▸ OBJECTIVE: Put the lines from the one containing "Open Mathis Faivre's LinkedIn icon" through the end of the rows into a Markdown table with the columns No. and Text, omitting blank lines and leaving the pictures out.

:::::

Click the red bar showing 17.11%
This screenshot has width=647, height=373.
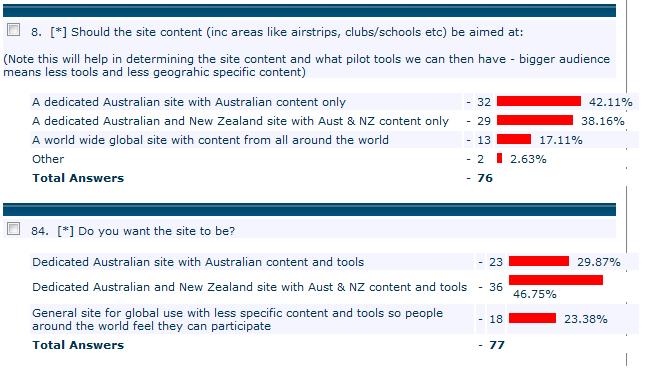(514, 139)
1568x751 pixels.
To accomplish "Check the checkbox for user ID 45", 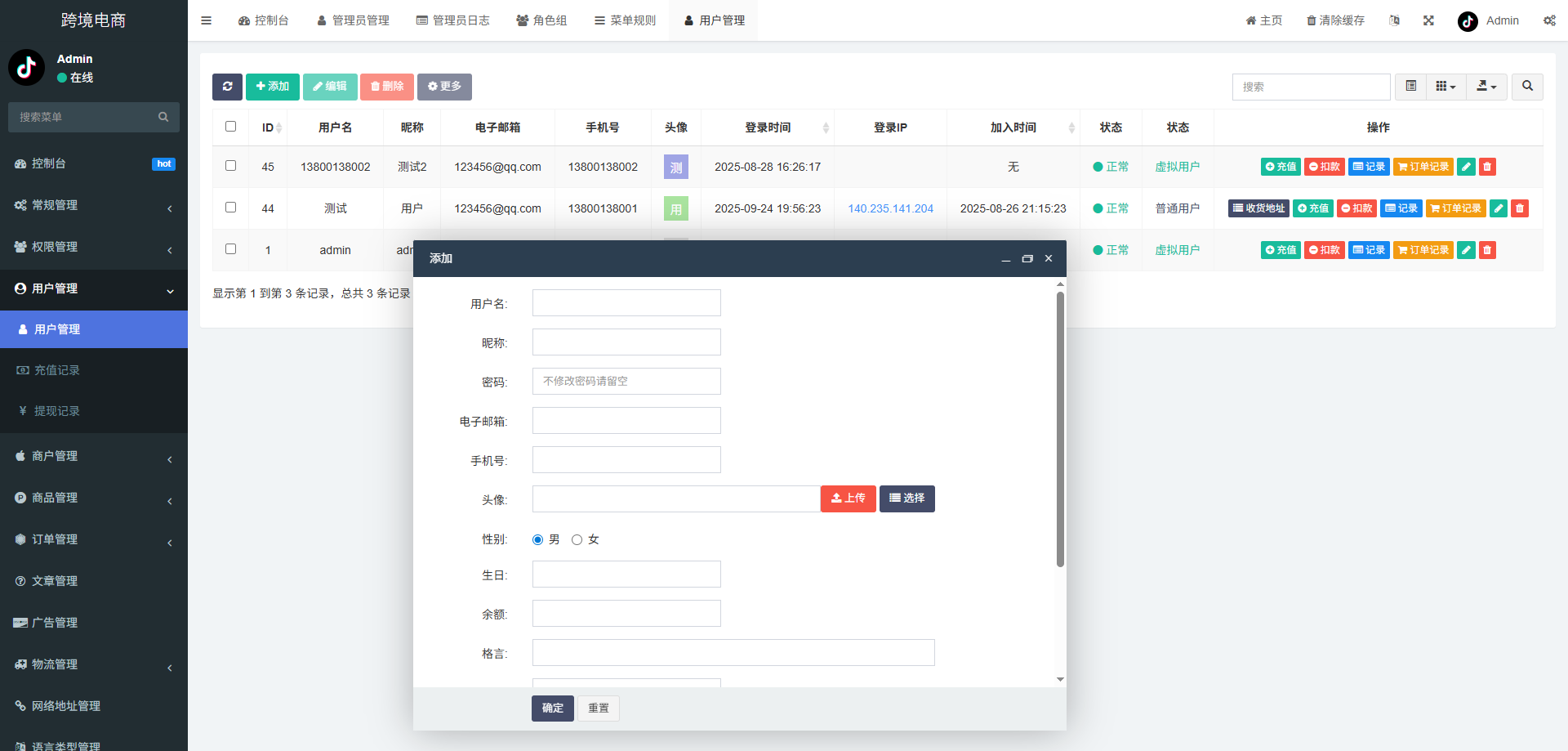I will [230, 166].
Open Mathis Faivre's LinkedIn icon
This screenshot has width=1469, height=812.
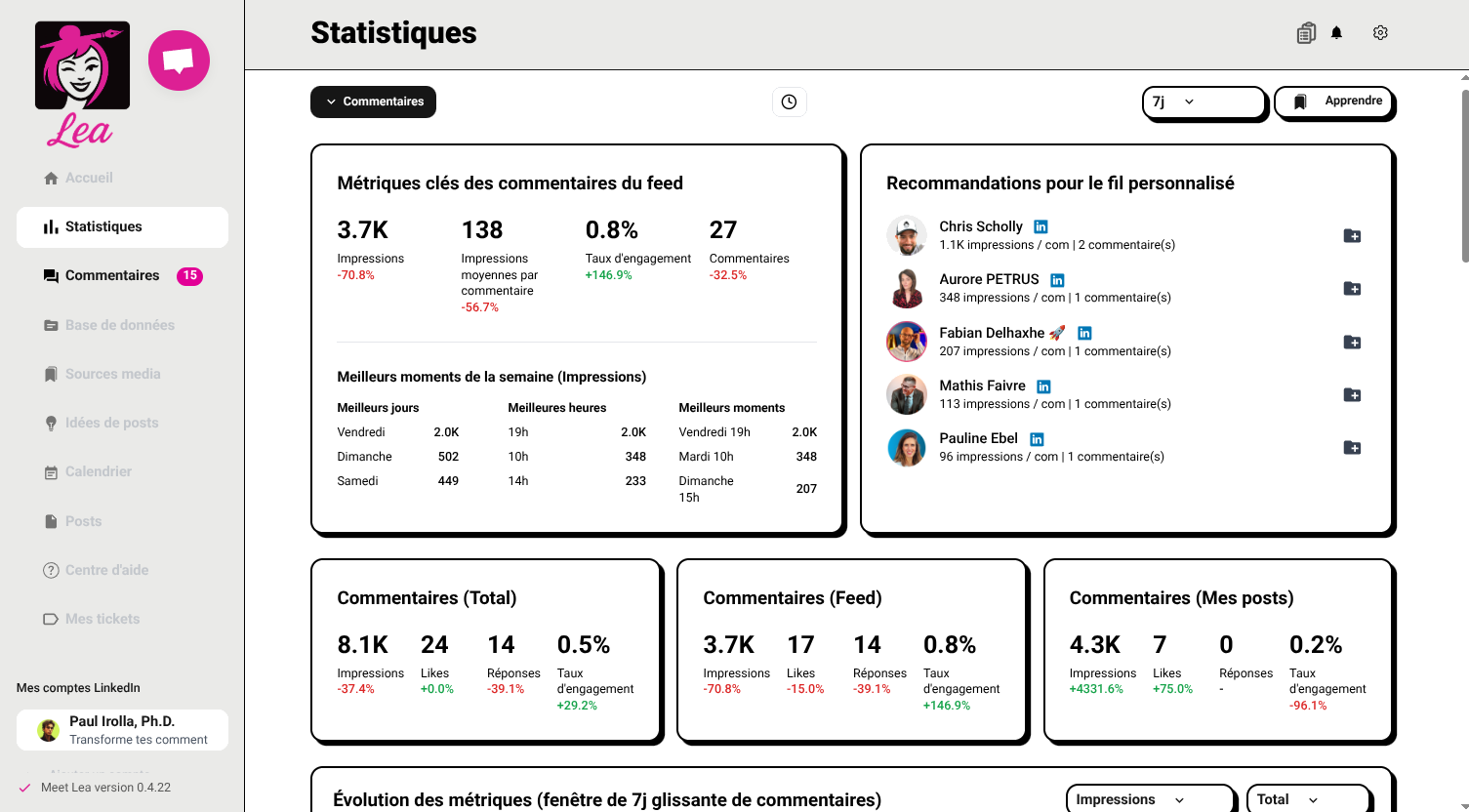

:::::

▸ WRITTEN REPLY:
| No. | Text |
|---|---|
| 1 | Open Mathis Faivre's LinkedIn icon |
| 2 | This screenshot has width=1469, height=812. |